😷 Medusa Ransomware Uses Malicious Driver to Disable Antivirus Software with Stolen Certificates

[chushpan]

Threat actors behind the Medusa ransomware-as-a-service (RaaS) operation have been observed using a malicious driver called ABYSSWORKER as part of a bring-your-own-vulnerable-driver (BYOVD) attack aimed at disabling anti-malware protections.

🗞 Elastic Security Labs reported that it observed an attack on Medusa in which the ransomware was delivered via a downloader packaged with a package-as-a-service (PaaS) called HeartCrypt.

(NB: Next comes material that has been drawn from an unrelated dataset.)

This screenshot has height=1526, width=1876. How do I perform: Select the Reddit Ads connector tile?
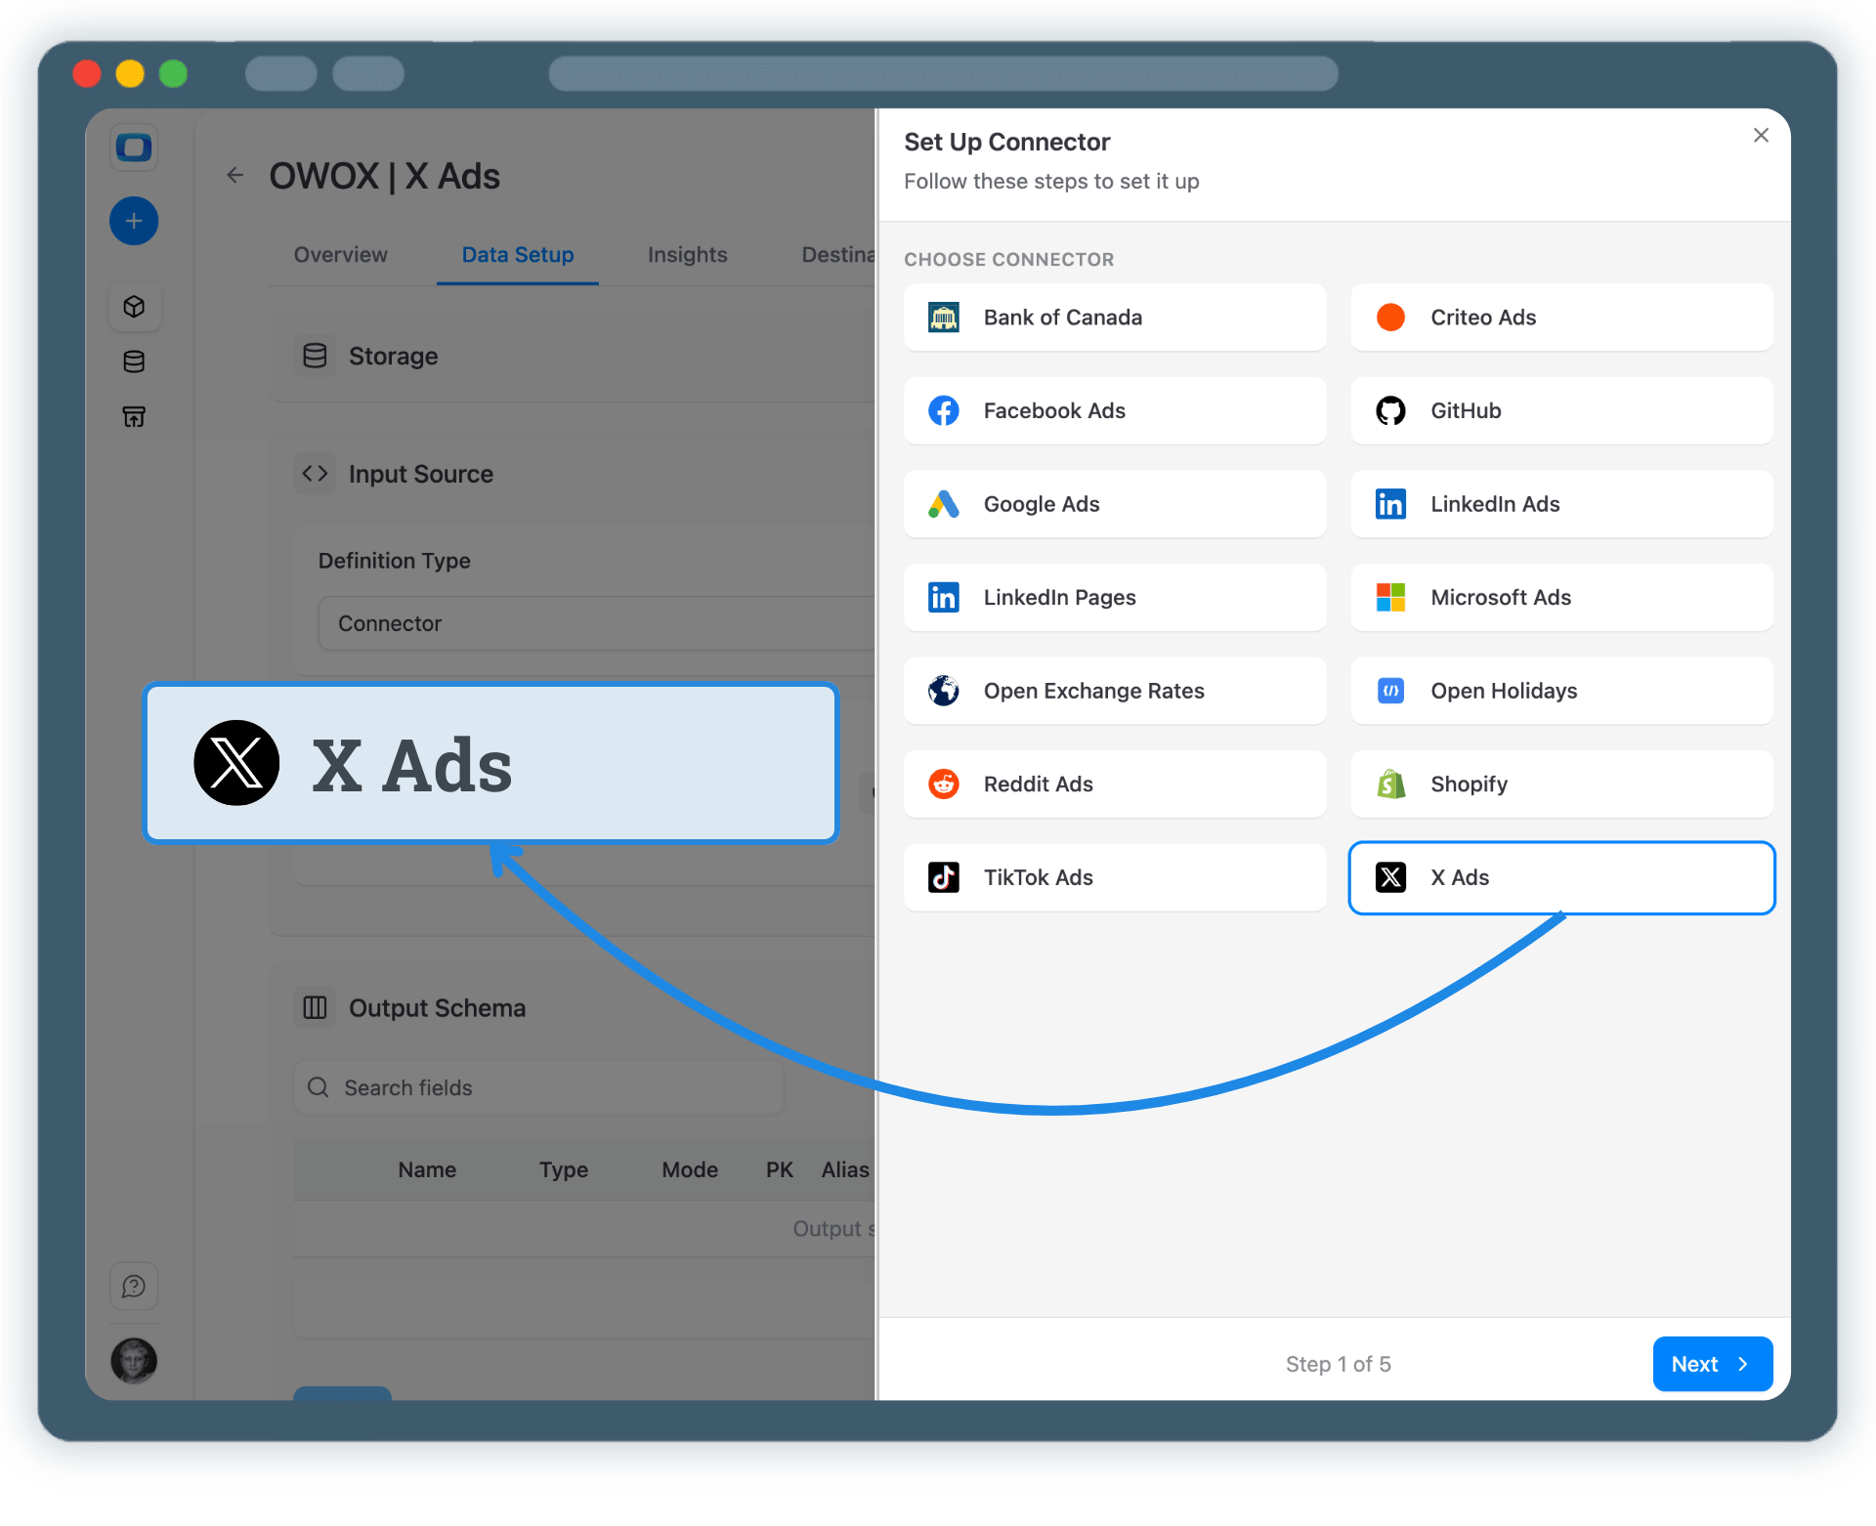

“This loader was deployed with a driver with a revoked certificate from a Chinese vendor we have dubbed ABYSSWORKER, which it installs on the victim’s machine and then uses to attack and silence various EDR vendors,” the company said in its report.

The driver in question, “smuol.sys”, mimics the legitimate CrowdStrike Falcon driver (“CSAgent.sys”). Dozens of ABYSSWORKER artifacts have been found on the VirusTotal platform, dating from August 8, 2024 to February 25, 2025. All identified samples are signed using likely stolen and revoked certificates from Chinese companies.

The fact that the malware is also signed gives it the appearance of trust and allows it to bypass security systems without attracting attention. It's worth noting that the driver that kills Endpoint Detection and Response (EDR) was previously documented by ConnectWise in January 2025 under the name "nbwdv.sys".